SAN FRANCISCO (CBS SF) — A Russian citizen accused of hacking into records of three Internet technology companies appeared in shackles in federal court in San Francisco Wednesday and agreed to remain in custody for the time being.
Yevgeniy Nikulin, 30, of Moscow, waived his right at Wednesday’s session before U.S. Magistrate Elizabeth Laporte to have a hearing on whether he should be detained in custody while awaiting trial.
Laporte set a court date for Nikulin to appear on April 17 for a status conference before U.S. District Judge William Alsup, the trial judge assigned to the case.
Nikulin was charged by a federal grand jury in San Francisco in a nine-count indictment in 2016 with breaking into the computers of LinkedIn, Dropbox and a now-defunct social question-and-answer company called Formspring in 2012.
He was arrested in the Czech Republic in 2016 on a U.S. request transmitted by the Interpol international police organization and was extradited to the U.S. last week after lengthy proceedings.

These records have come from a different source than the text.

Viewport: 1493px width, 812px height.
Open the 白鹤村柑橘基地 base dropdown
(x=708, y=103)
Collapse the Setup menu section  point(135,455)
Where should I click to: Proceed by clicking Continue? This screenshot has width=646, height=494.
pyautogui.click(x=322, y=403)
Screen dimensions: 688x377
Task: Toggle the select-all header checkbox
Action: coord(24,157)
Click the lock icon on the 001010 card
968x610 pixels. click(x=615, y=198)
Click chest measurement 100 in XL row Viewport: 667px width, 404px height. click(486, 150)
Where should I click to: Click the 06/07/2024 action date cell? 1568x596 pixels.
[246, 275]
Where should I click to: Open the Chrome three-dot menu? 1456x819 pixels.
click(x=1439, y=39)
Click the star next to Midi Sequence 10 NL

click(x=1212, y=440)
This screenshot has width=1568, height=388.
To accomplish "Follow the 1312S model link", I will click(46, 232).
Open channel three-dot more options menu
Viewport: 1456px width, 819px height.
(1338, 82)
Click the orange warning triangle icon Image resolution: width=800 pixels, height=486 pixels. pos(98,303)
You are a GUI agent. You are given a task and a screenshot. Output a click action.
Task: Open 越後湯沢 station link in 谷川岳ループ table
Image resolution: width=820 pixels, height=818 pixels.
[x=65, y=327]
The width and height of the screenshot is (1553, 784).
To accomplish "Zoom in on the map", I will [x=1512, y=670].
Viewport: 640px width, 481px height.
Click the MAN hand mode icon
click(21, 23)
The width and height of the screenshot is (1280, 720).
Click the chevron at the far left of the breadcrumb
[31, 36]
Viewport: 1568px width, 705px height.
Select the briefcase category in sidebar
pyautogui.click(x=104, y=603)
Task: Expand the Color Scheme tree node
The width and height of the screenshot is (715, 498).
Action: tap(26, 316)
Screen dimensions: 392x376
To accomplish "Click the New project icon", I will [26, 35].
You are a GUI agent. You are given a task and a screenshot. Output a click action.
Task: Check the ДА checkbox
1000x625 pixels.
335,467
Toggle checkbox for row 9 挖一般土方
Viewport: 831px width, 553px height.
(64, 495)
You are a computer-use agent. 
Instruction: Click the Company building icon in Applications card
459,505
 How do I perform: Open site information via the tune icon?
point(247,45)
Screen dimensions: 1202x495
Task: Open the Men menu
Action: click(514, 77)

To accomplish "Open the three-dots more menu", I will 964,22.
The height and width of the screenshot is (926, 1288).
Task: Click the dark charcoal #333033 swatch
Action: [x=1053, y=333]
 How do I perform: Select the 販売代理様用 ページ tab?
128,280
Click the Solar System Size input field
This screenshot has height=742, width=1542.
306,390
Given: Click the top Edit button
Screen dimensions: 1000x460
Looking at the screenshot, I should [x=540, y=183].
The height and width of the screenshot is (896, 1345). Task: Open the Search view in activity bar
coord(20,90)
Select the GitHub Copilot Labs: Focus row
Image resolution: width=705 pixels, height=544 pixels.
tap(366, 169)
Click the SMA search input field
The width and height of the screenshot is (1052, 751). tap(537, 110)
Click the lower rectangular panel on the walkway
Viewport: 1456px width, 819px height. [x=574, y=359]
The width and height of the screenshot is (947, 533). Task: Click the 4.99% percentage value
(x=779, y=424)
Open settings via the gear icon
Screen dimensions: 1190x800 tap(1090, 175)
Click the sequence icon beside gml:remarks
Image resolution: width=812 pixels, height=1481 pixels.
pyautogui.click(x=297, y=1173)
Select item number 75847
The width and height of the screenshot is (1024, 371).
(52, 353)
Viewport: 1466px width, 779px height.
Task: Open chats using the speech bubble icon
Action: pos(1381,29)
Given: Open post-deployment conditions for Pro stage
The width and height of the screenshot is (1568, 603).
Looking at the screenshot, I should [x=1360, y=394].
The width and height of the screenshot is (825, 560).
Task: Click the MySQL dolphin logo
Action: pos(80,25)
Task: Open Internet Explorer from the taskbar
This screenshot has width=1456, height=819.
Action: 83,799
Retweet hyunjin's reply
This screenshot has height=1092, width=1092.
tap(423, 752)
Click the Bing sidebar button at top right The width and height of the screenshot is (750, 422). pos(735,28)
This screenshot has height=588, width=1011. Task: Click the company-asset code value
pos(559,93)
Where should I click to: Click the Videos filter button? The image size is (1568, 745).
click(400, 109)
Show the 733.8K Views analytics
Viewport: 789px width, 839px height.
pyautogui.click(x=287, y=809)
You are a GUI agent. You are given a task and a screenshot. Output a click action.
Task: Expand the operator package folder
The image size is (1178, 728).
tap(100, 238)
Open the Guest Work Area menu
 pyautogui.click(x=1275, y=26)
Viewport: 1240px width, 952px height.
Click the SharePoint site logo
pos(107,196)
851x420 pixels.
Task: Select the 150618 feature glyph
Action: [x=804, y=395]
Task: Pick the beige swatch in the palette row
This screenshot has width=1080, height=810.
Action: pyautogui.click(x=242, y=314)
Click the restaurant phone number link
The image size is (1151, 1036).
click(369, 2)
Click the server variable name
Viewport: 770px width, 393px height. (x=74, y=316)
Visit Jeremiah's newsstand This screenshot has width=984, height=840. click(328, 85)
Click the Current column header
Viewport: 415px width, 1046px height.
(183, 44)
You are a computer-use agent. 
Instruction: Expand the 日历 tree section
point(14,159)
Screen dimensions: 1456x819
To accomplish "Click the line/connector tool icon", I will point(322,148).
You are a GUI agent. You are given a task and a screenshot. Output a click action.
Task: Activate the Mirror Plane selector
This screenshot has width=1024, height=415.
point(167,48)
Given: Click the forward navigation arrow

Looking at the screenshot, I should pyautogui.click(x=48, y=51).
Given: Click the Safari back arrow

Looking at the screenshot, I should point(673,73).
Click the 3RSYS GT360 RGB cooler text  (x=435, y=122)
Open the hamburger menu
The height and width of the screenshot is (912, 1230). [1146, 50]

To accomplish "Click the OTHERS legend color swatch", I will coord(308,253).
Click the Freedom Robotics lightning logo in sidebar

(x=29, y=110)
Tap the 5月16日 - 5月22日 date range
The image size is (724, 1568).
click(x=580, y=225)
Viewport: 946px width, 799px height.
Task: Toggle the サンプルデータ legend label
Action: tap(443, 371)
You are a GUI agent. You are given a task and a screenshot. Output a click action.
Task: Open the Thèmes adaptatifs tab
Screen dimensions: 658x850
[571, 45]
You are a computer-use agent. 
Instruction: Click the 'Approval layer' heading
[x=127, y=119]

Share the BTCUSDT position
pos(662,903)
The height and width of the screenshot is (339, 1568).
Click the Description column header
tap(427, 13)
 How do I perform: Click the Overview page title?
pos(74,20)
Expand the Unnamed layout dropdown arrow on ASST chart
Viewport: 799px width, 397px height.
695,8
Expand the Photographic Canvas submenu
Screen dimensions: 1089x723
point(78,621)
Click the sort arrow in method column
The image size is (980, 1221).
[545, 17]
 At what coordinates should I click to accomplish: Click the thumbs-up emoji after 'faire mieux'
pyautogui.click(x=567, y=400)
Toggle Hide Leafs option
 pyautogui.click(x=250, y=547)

Assistant U.S. Attorney Abraham Simmons said Nikulin’s defense attorney today requested removal of the shackles placed on him by the U.S. Marshals Service.
Laporte instructed defense and prosecution lawyers to submit briefs during the next two days on whether their filings concerning the request should be submitted under seal, Simmons said.
The indictment charges Nikulin with three counts of computer intrusion for the purpose of gaining information worth more than $5,000 from each of professional networking company LinkedIn Corp. of Mountain View; file storage firm Dropbox Inc. of San Francisco; and Formspring of San Francisco in 2012.
In the case of Formspring, Nikulin additionally faces two counts of conspiring with three unidentified co-conspirators to sell stolen user names, emails and passwords for 5,500 euros, and selling the stolen information for more than $1,000 between June 2012 and May 2013. The indictment does not identify the buyer.
Nikulin is also charged with two counts of aggravated identity theft of employees of LinkedIn and Formspring and two counts of using those identities to send unauthorized commands causing at least $5,000 in damage.
In a statement last week, U.S. Attorney General Jeff Sessions said Nikulin “is accused of breaking into the computer system of several important American companies using stolen identities, and potentially gaining access to the personal information of millions of Americans.”
“This is deeply troubling behavior once again emanating from Russia,” Sessions said.